Friday, April 28, 2006

"Watch Out For That One, Mom ... "

"She's got a phone!"

My son, on observing the driver of one of the cars approaching a four-way stop.

Sure enough, she almost didn't stop, and then proceeded to make her turn out of order, threatening to take out two pedestrians in the process.

"Aren't you glad I warned you?" he asked.

Well, yes, actually.

If it's that clear to a not quite 6-year-old that cell phones and competent driving don't mix, what's wrong with all of these Pavlovian adults for whom sticking a key in an ignition sets off an apparently irresistible urge to glue a phone to an ear?

This was not isolated incident on the part of my son, that budding backseat driver and, no doubt, school crossing guard. (Not to mention born gearhead, like his dad; once, just before turning three, he insisted that my husband go outside and show him the mechanical difference between front-wheel, rear-wheel and all-wheel drive vehicles; in the same time span, he dragged me part way down a parking-lot aisle to point out to a fellow shopper that he had a low tire. But I digress, obnoxiously proud-mama style.) On more than one occasion, he's asked if I shouldn't beep at someone too engrossed in chatting to note that the green arrow has been activated. The answer, of course, is no: I'm not sure it's a good idea to introduce any more aural stimulation into the situation when dealing with people like this.
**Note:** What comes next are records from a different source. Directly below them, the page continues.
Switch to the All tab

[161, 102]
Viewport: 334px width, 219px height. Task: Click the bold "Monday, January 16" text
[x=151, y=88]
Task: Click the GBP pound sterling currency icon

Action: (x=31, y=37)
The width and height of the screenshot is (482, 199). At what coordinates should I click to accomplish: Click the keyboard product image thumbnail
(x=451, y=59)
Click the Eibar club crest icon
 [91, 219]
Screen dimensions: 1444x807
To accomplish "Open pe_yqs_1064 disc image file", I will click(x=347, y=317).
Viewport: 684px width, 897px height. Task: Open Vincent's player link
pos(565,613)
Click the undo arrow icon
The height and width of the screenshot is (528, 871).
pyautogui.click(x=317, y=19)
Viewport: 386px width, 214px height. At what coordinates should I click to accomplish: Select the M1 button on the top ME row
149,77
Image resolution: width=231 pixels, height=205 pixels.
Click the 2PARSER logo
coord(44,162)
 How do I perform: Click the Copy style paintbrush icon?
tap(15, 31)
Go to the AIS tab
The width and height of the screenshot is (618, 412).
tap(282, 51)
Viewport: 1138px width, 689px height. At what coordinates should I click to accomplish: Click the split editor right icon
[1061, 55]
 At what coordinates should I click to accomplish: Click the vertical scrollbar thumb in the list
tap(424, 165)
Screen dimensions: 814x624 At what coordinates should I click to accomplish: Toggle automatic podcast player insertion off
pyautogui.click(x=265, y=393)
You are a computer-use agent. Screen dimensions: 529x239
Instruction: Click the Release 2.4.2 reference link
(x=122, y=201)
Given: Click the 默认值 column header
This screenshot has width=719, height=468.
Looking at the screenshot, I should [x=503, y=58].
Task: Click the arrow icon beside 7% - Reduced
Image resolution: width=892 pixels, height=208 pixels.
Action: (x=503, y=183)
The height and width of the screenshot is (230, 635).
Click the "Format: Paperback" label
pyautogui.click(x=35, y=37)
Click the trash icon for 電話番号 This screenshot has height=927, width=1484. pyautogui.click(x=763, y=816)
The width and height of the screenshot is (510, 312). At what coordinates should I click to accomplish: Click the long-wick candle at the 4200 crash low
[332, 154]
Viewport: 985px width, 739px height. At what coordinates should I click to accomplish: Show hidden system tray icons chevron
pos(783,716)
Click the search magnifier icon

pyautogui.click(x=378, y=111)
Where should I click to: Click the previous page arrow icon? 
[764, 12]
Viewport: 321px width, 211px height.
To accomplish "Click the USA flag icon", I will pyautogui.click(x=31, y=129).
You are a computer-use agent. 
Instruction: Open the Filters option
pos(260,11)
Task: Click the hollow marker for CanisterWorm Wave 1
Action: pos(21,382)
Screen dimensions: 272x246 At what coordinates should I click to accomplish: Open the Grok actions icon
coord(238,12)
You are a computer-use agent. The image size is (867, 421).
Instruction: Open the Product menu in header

Plus, it's rude.

I imagine my son's precocious wariness has been honed by his daily observations in the small parking lot of his private school, where those with the biggest, most aggressive and aggressively expensive vehicles seem to be both the most addicted to chatting-while-driving and the least competent drivers. (And parkers, for that matter: I'd have to work to encroach on three parking spaces in one fell swoop, but for at least one woman there, it's apparently second nature.)

He even knows which vehicles next to which it's best not to park, primarily because addictive cell-phone use appears also to interfere with the ability to open doors without threatening to ding other vehicles, or, worse, cut off hapless pedestrians who are already occupying the relevant physical space.

Lest you think I'm raising an insufferable snot, which I assure you I'm not, my son does all this in matter-of-fact good humor. Apparently, he views phone-addicted drivers as just one of those daily hazards in life for which he must watch out, like unfamiliar stray dogs or broken glass on the pavement or strangers bearing gifts.

All of this is by waying of saying: What he said.